Written task A
In the homeschooling post below, what percentage of the 35 homeschoolers who applied did Stanford University accept?
Written task B
Duplicate the section of the homeschooling post that opens with the words containing "This year (2000)" and closes with "average of 21.".
======== Page extract ========
Sunday, March 27, 2011

What does Alan Ford have against homeschoolers?

Alan Ford's objections to homeschoolers being allowed to play on public school teams is laughable. First there is the whiny "but all public school students don't get to play because of cuts, so it's unfair a homeschooled student might get a spot". And he seems to be laboring under the misapprehension that a homeschooled student who lacked athletic ability would get a spot over an athletically gifted public school student. Get real the Coach will pick the best athlete for the team.

For some reason Ford seems to think homeschoolers will be a discipline problem for the Coach. But this is utter nonsense. The Coach will see the homeschooled student every day at practice. The other team members will also have a chance to see the homeschooled student every day and form that all important "bond" Ford is so worried about. And if the Coach is truly interested in how the homeschooled student is doing away from the public school grounds he can always talk to the student and his/her parents. There is also the fact that homeschooled students are generally better behave then their public school peers.

Dr. Shyers further discovered that the home-schooled children had consistently fewer behavioral problems. The study indicated that home-schooled children behave better because they tend to imitate their parents while conventionally-schooled children model themselves after their peers. Shyers states, "The results seem to show that a child's social development depends more on adult contact and less on contact with other children as previously thought."8

Ford ask
Homeschooled or not, they’re still teenagers. What’s to stop one of these players from texting friends on the team at the public school and urging them come meet them for a hamburger at a local fastfood places, in defiance of school rules?

Why would the public school student have his cell phone on at school? What would stop a public school student on the team from doing the same thing?

Ford brings up grades and attendance but that is such a non-issue, homeschoolers attend school for a certain number of hours each school day, they also do school work. I wonder if Ford realizes that colleges court homeschoolers because they are generally better prepared academically then their public school counterparts.

This year (2000) Stanford University accepted 26% of the 35 homeschoolers who applied--nearly double its overall acceptance rate. Twenty-three of this fall's 572 freshmen at Wheaton College in Illinois were homeschooled, and their SAT scores average 58 points higher than those of the overall class.

Most colleges take a close look at standardized-test scores when weighing homeschool applications and find that homeschoolers outperform their school-educated peers. This year homeschoolers scored an average of 1,100 on the SAT--a full 81 points above the national average--and 22.8 on the ACT, compared with the national average of 21.
======== Source material ========
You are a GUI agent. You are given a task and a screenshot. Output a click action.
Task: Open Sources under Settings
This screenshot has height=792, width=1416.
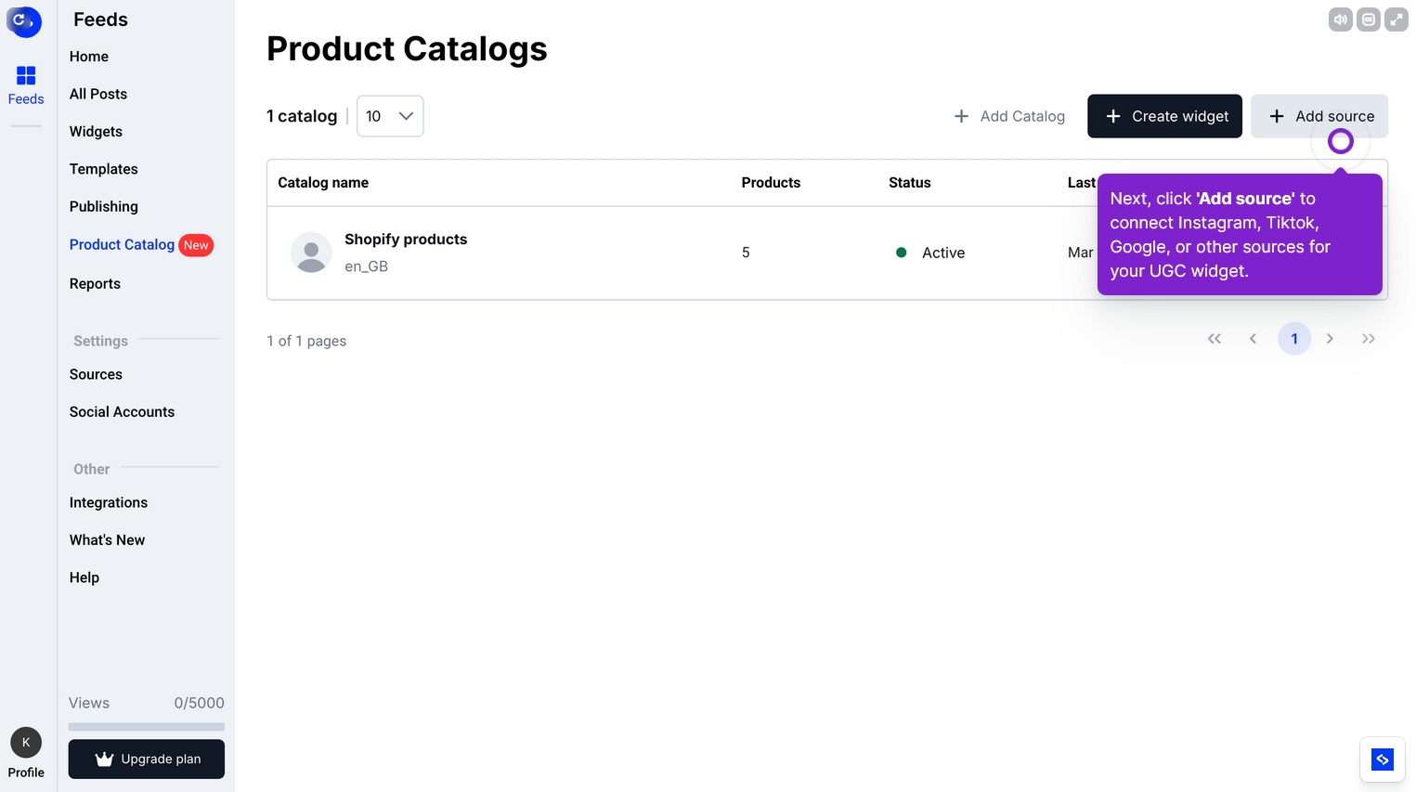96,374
========
Exercise response A
26%

Exercise response B
This year (2000) Stanford University accepted 26% of the 35 homeschoolers who applied--nearly double its overall acceptance rate. Twenty-three of this fall's 572 freshmen at Wheaton College in Illinois were homeschooled, and their SAT scores average 58 points higher than those of the overall class.

Most colleges take a close look at standardized-test scores when weighing homeschool applications and find that homeschoolers outperform their school-educated peers. This year homeschoolers scored an average of 1,100 on the SAT--a full 81 points above the national average--and 22.8 on the ACT, compared with the national average of 21.